I’m afraid it doesn’t happen like that. What will be the outcome of that exercise is a solid mediocre class, and nothing more.

For cricketers to develop into world-beaters as a team, they ought to have a tough league to play in, one in which the opposition is experienced, strong and positive eg county cricket and the Kerry Packer World Series, plus first-class cricket in Australia, India and New Zealand.

In the WI that is possible only if two-innings cricket is played among its territories, which will entail games that will pit the most powerful opposing teams against each other. The same financial assistance that could benefit the proposed club championship should be pursued and used to facilitate a first-class competition of two rounds of home-and-away matches.
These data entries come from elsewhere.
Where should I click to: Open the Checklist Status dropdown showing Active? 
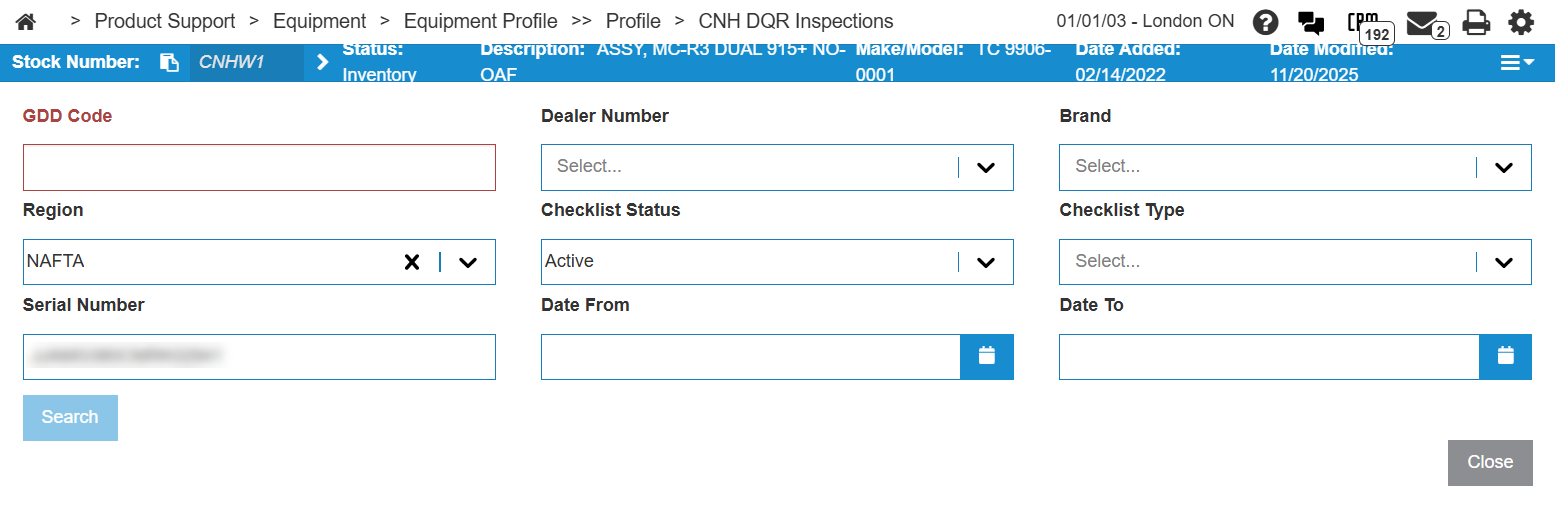[x=985, y=262]
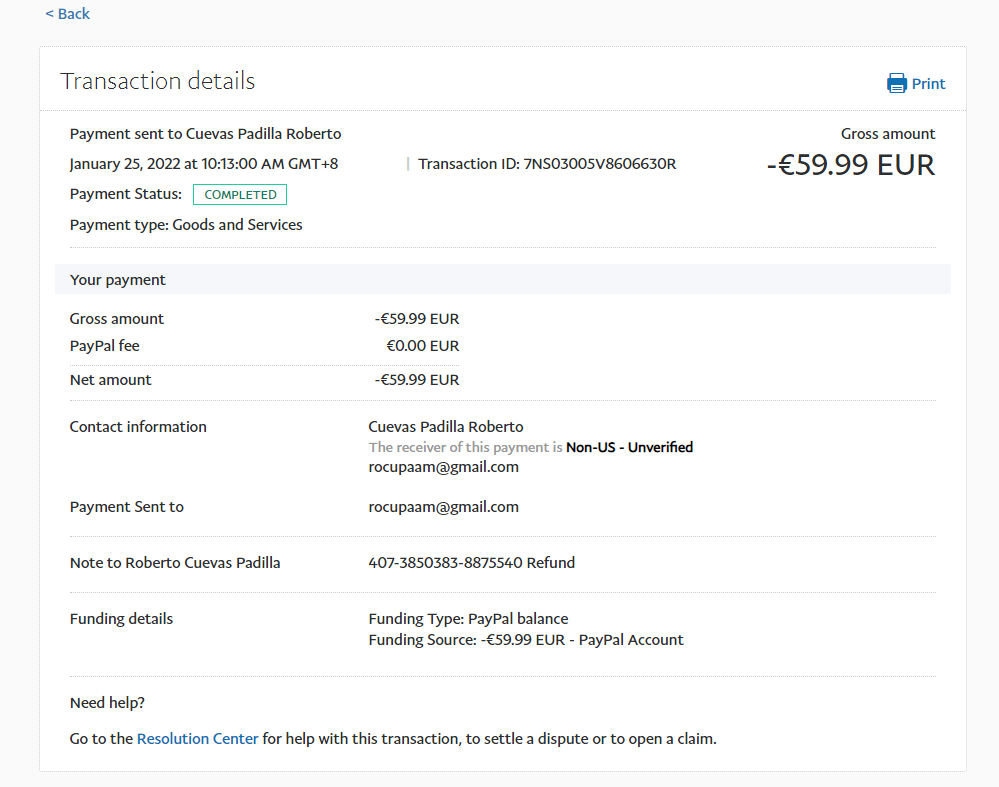The image size is (999, 787).
Task: Click the Net amount -€59.99 EUR value
Action: [x=416, y=380]
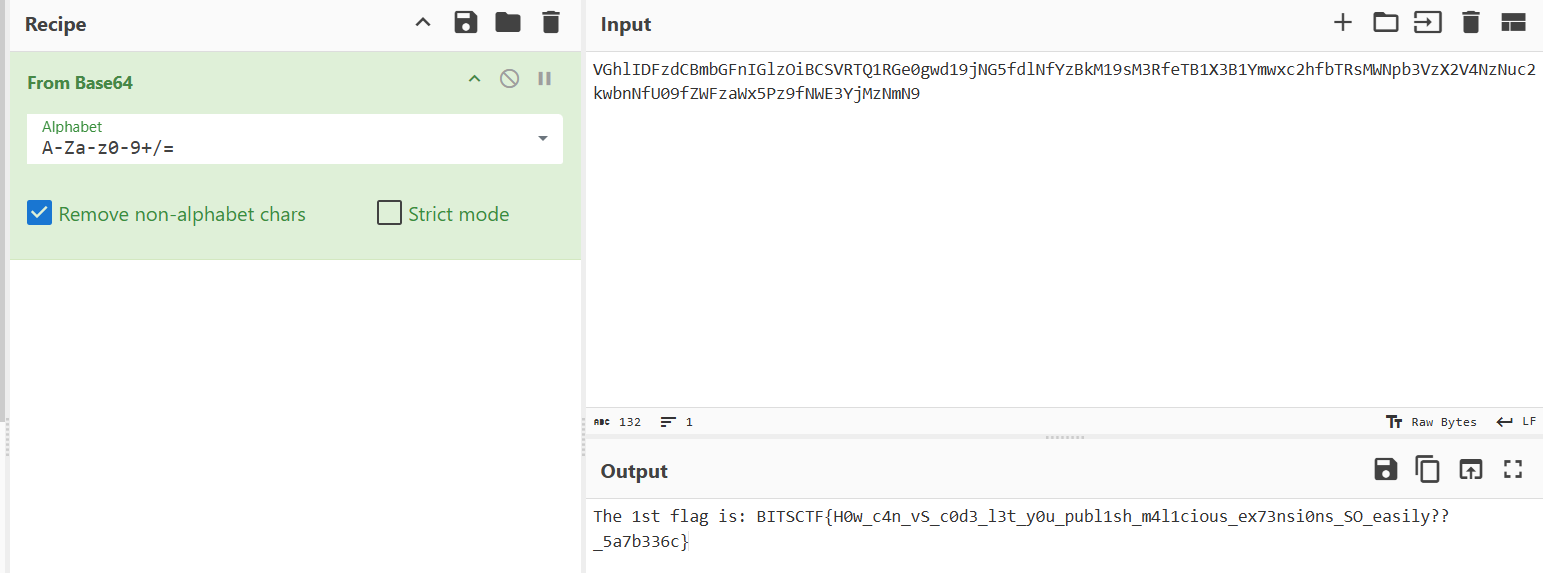Copy raw output to clipboard

point(1427,469)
I agree with the president on looking for improvement in WI cricket; but, unfortunately, that is not going to be achieved this way, because it will spread the talent too thin – watering the brandy, if you will.

I also agree that the club structures in all the territories need improving; however, that has to be done within the territories themselves. Some of the individual boards are weak, prejudiced, too political and lack the essence of cricket expertise.

Within each and every cricket-playing territory in the West Indies, there should be a list of management functions and how they should operate. Each representative at the CWI’s meetings must report on the status of their territory. They must show their club structure and how it’s working.

The annual first-class cricket competition must be adhered to; and if finance could be raised by contributions from governments, or sponsorship from business places, that will be for the betterment of WI cricket.